▸ Work to do:
A. Render this sentence from the excerpt on type signatures in Spanish: "Unfortunately, TypeInformation only works as expected for case classes."
B. In the excerpt on type signatures, what is said about the TypeInformation of a normal class, as opposed to a case class?

▸ Document excerpt:
========================================
However, here we see a first weakness in our method. We haven’t taken into account that state is a ValueState, while state2 is a MapState. We’re just hoping that we’re never going to replace our MapState with a ValueState containing a Key and another one containing a Statistics. Worth noting, but usually not that big of a deal.

We did put the TypeSignature method to use, and for a while it worked very well … until we had another crash on the deployment. Here’s the change we did:

class Something {
 val p: Person = ???
 val p: Population = ???
}

What went wrong? It turns out that the signature was the same in both cases… Unfortunately, TypeInformation only works as expected for case classes. If you have a normal class, the TypeInformation will not depend on the fields inside.

As a workaround, we can put what’s inside our class inside the signature itself:

class MyFunction extends ProcessFunction[String, Int] {
 @transient lazy val state: ValueState[Something] = ???
 ...
}

object MyFunction {
 val sig: Int = signature[(Something, Population)]
}

However, that takes us back to square one, sort of. Whenever we make a change inside the Something class, we will have to remember to update MyFunction, which was what we wanted to avoid in the first place.

Our solution: a custom TypeSignature

You know what they say: if at first you don’t succeed … So what’s next? Using an existing mechanism didn’t work, so let’s design a custom TypeSignature.

We want our TypeSignature to fulfill the following three requirements:

It must differentiate between the various subtypes of states: we can’t have the same signature for ValueState[In]] and ListState[Int], or for ValueState[List[Int]] and ListState[Int].
It must enable writing a custom signature for a class. This is necessary for non-case classes.
Ideally, we don’t want to write too much code, because like all good developers we’re kind of lazy that way.

Can we find a way to satisfy all of this? Yes! Here’s how we did it. We’ll go over how we use our custom TypeSignature in the job’s code, and start showing the TypeSignature code only once we’ve seen how it’s intended to be used.

Let’s start with defining a custom type signature for the class Something, which will be used as our state. We’ll make the value implicit, and given it’s on Something’s companion object, it will be automatically found when we look for a TypeSignature[Something].

class Something { ... }

object Something {
 implicit val typeSig: TypeSignature[Something] = ???
}

Don’t worry about the content of the type-signature for now, we’ll get to that later.
========================================
▸ Records provided:
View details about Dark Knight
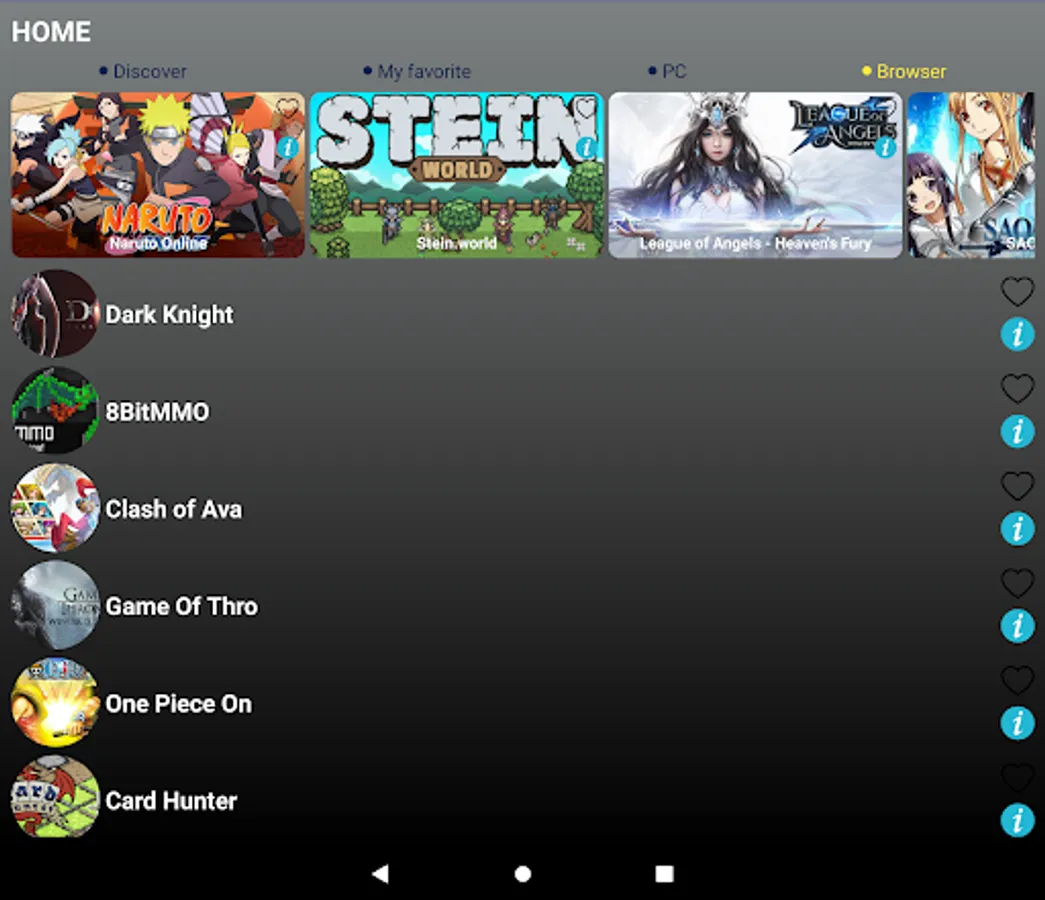 (x=1017, y=334)
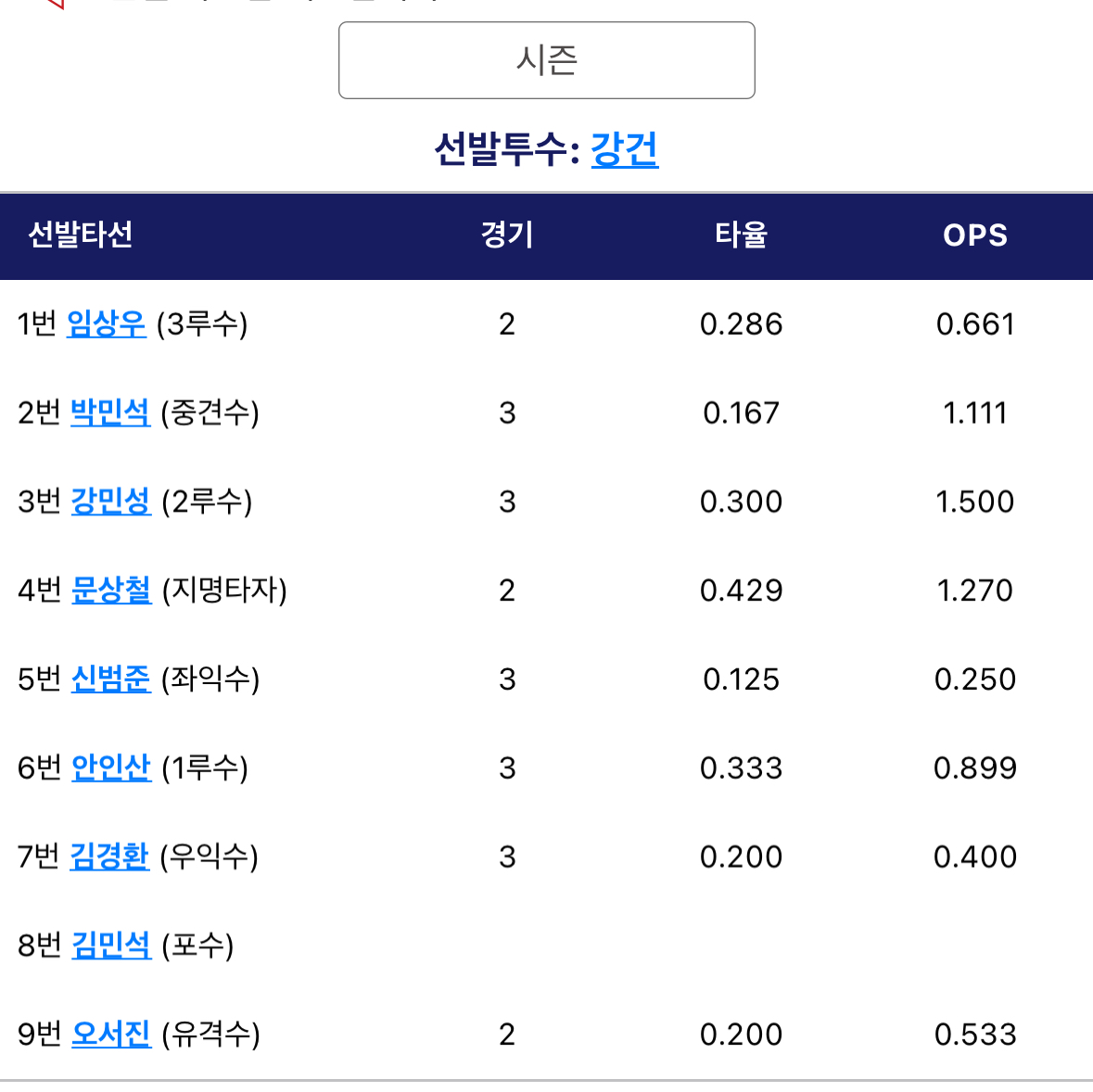Click 문상철's batting average 0.429

coord(741,590)
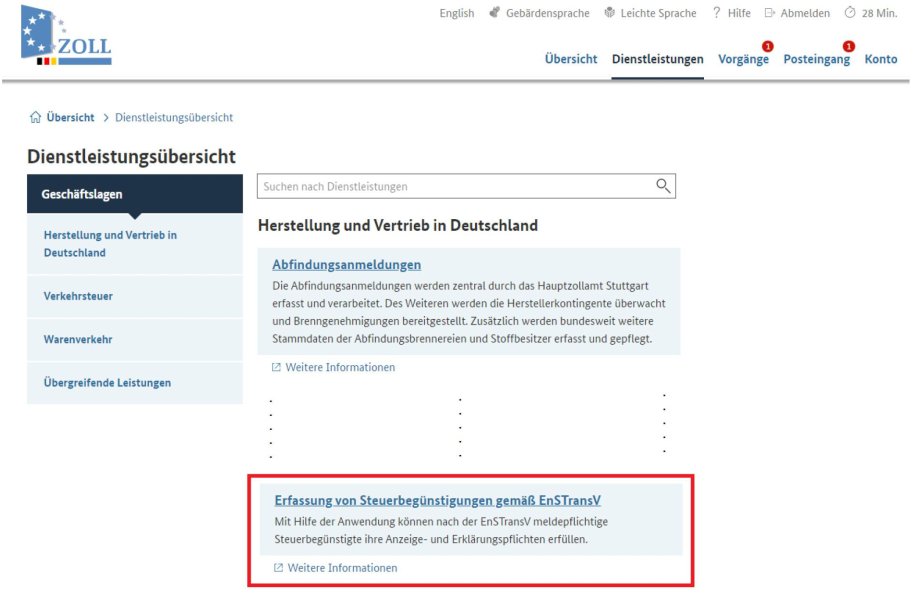Screen dimensions: 913x597
Task: Click the session timer clock icon
Action: [850, 13]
========================================
▸ Solutions for each task:
A. Desafortunadamente, TypeInformation solo funciona como se espera con las case classes.

B. For a normal class, the TypeInformation does not depend on the fields inside it.